Dass das Wetter mitspielt, das kann man allen nur wünschen. Nicht nur, weil die letzten Monate viel Arbeit und Einsatz gefordert haben. Aus den aktivsten Traditionsvereinen der Stadt, dem Trachtenverein, der Feuerwehr und den Haberen, kommen die meisten, die sich seit Dezember darum kümmern, dass am 1. Mai alles glatt laufen soll: Um Walter Fraunhofer haben sich neben Stefan Baumgartner noch Christian Mittermaier, Quirin Baumgartner, Sebastian Dirscherl, Jörg Dreher, Michi Röhrl und Robert Schlienz gesammelt.

Seit Dezember wird geplant und organisiert, Werbung gemacht und viel auf die Beine gestellt: Vom Finden des richtigen Baums bis zur Einteilung der Wachen, vom Üben für die Tanzauftritte bis zum „Anwerben“ der Männer, die am 1. Mai mitmachen.
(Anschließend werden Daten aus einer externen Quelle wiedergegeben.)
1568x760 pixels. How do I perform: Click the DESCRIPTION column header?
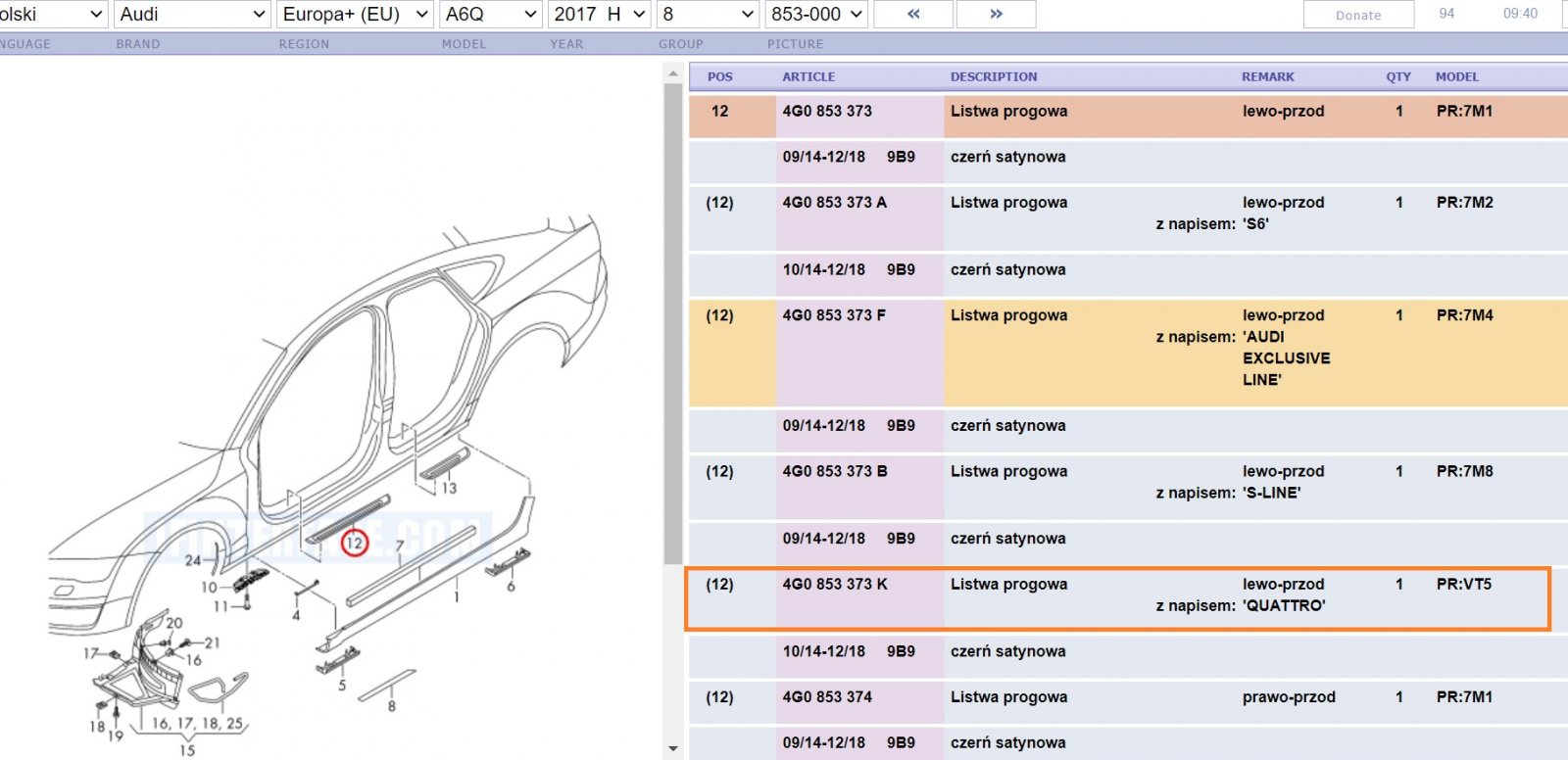994,76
Vom Bau des Tanzbodens bis zur Bereitstellung des Krans und vielem, vielem mehr.

 

Der Moar

Allein ist das nur schwer zu machen. „Es hat uns g`freid, dass de Gemeinschaft der Vereine so mitg`spuid hod“, erzählt Walter Fraunhofer. Auf ihm liegt nicht nur die Gesamtleitung für die Vorbereitung des Festes. Sondern er wird, wenn es so weit ist, die Verantwortung für den gewaltigen Kraftakt übernehmen: 80 bis 100 Mannsbilder müssen auf sein Kommando zusammenwirken, um den Baum mithilfe der Schwalben aufzurichten. Denn auch in diesem Jahr ist er der „Moar“. Das ist Bayrisch für „Meier“ – also für den Besten.

Beim Maibaumaufstellen ist nicht nur Muskelkraft gefragt, das berühmte „Irxenschmalz“, sondern es braucht vor allem Übersicht und Ruhe. Jahrelang hat Walter Fraunhofer als Adjutant das Maibaumaufstellen „gelernt“. 2019 hat er die Aktion zum ersten Mal geleitet. „Es ist trotzdem a jeds Moi anders“, sagt er. Gutes Wetter braucht die Mannschaft, wenn alles wie geplant laufen soll. Denn wenn es regnet, ist der Baum nicht zu beherrschen. Dann muss ein Kran Abhilfe schaffen. „Dees is hoid na a so“, sagt der pragmatische Walter Fraunhofer.

 

Die letzte Wacht

Schon in der Nacht zum 1. Mai wird es spannend: Dann ist der Baum bereits am Marktplatz und die letzte Wache vom Samstag auf den Sonntag übernimmt traditionell der Stadtrat samt der drei Bürgermeister – Ehrensache. Übrigens kann jeder die Wachen unterstützen: Der liebgewonnene Bauwagen, der über Wochen als Wachstation gedient hat, wird dann am Marktplatz stehen – und selbstverständlich auch die „Schwartlingsbar“ der Freiwilligen Feuerwehr Miesbach…        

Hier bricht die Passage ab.